Here are three core ideas I want you to think about:
Rule #1 – Throw out your existing PowerPoint deck. Replace it with a story.
You’ve probably done plenty of table pitches by now, and maybe you’re starting to feel comfortable. Public pitching is different. You are going to feel much more exposed. So you need to think completely differently. Start thinking about telling a story.
I don’t mean that you should read your deck in a dramatic voice, or riff on its points, or funny it up. I mean, get rid of it. Tell a story about what you are doing as if you were telling your mother. Record yourself. The change of both the audience and the medium will change your angle. You should sound completely different. This is good!
Rule #2 – Practice, practice, practice
At The Startup Factory, we spend the final three weeks of the 12-week program on pitch prep. Every day. Three weeks. Sometimes two practice sessions per day. And that is just with the partners. The better teams practice another three or four times per day by themselves. Our first go-round at the Startup Factory, we spent eight to ten days. Not enough
Repetition is your friend. Something happens where superfluous words start to fall off the table and great phrases emerge. Your pitch gets tighter and more relevant.
Our three weeks break down as follows:
- Week 1 is story and arc.
- Week 2 is content and phraseology.
- Week 3 is word tweaks and physical presentation nuances.

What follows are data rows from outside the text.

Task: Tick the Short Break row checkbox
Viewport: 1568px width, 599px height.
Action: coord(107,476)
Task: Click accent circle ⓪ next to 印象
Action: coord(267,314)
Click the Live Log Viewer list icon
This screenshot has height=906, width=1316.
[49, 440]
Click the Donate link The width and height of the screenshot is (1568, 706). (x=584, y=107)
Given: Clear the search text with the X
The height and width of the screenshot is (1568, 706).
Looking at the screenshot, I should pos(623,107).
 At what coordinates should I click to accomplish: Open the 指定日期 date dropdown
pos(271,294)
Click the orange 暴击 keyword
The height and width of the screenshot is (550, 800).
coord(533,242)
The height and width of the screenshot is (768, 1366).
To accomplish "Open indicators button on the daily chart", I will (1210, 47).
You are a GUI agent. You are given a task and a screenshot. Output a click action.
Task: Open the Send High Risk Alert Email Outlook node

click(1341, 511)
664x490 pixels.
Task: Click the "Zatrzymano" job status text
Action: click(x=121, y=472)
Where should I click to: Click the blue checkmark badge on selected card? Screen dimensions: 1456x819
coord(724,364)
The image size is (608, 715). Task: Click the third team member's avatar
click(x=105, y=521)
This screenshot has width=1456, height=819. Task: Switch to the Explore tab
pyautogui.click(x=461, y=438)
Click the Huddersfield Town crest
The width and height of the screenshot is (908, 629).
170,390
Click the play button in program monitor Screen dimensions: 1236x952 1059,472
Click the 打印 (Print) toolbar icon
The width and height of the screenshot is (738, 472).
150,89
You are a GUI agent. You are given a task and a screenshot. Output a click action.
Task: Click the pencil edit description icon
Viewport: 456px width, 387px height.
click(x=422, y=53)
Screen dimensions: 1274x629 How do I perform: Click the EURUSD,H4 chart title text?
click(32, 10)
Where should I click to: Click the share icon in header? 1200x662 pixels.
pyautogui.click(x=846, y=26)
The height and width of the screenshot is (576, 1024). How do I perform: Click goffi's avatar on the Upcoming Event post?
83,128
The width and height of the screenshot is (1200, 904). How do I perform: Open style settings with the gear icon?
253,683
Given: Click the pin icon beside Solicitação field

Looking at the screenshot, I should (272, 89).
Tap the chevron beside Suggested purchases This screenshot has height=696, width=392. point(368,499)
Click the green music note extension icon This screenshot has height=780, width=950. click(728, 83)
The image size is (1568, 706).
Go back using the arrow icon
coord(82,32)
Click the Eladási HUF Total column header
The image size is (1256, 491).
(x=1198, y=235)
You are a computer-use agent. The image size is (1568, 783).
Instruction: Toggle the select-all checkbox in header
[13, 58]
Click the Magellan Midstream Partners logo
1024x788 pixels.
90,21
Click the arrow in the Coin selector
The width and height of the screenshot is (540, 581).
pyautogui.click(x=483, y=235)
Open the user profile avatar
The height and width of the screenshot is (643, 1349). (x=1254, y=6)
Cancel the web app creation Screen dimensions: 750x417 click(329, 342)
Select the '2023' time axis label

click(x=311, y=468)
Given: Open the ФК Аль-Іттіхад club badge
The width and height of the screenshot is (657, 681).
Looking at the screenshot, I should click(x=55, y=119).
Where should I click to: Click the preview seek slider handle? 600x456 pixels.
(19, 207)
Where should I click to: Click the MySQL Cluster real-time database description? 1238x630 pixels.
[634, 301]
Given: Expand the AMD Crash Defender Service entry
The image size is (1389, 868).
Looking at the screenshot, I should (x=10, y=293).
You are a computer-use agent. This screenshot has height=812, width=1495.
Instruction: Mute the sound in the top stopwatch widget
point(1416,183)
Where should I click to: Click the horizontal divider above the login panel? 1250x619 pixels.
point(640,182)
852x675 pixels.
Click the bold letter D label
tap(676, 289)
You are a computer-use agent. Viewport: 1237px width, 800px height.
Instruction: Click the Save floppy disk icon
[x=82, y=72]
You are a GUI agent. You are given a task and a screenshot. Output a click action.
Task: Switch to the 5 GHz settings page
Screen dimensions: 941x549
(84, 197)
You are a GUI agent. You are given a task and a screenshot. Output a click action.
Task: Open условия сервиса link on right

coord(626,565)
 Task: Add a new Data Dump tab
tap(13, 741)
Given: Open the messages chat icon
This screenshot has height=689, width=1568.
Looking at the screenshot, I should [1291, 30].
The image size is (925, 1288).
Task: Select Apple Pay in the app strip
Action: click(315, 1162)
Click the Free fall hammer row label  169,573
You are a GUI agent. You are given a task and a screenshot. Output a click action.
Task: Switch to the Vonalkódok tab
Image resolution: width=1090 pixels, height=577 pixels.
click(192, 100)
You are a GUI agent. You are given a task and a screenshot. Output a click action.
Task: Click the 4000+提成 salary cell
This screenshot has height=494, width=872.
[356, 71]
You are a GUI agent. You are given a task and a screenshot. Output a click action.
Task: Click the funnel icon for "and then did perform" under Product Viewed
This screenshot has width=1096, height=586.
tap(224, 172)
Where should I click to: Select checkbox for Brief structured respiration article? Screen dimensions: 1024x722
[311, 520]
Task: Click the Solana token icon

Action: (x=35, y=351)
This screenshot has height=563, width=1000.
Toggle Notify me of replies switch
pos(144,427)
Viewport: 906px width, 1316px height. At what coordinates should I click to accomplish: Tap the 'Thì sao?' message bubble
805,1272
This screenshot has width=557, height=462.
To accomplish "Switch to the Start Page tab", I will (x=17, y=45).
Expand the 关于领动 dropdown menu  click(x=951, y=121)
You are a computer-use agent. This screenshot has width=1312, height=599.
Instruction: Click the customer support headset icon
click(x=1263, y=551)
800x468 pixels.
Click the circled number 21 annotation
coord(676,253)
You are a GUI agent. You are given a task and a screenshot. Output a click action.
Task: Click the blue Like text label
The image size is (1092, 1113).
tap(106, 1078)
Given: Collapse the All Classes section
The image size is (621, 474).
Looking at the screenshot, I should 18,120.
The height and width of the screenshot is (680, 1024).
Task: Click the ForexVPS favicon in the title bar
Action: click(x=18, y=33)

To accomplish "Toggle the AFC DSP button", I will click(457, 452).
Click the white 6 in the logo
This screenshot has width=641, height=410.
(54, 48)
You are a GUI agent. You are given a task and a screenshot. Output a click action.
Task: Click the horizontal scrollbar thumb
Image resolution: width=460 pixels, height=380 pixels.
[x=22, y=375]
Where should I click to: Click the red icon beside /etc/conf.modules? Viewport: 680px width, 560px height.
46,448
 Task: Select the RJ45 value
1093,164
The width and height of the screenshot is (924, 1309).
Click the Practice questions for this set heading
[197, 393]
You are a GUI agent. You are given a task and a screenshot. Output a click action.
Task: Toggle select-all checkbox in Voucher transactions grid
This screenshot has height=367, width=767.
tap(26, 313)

Rule #3 – As David Crosby said, let your freak flag fly
In other words, be yourself. No one expects you to be a pro. What a potential investor wants is a sincere, energetic, and thoughtful listen. I always try to find and enhance our speakers’ personality–no matter how quirky. The more you try to be someone else, the more insincere the pitch gets. This is bad. Most people can spot a fake a mile away.
The other way to look at this rule is in understanding the value of confidence. Confidence is king. The easiest path to a great pitch is to be confident, and the best foundation for confidence is to be you.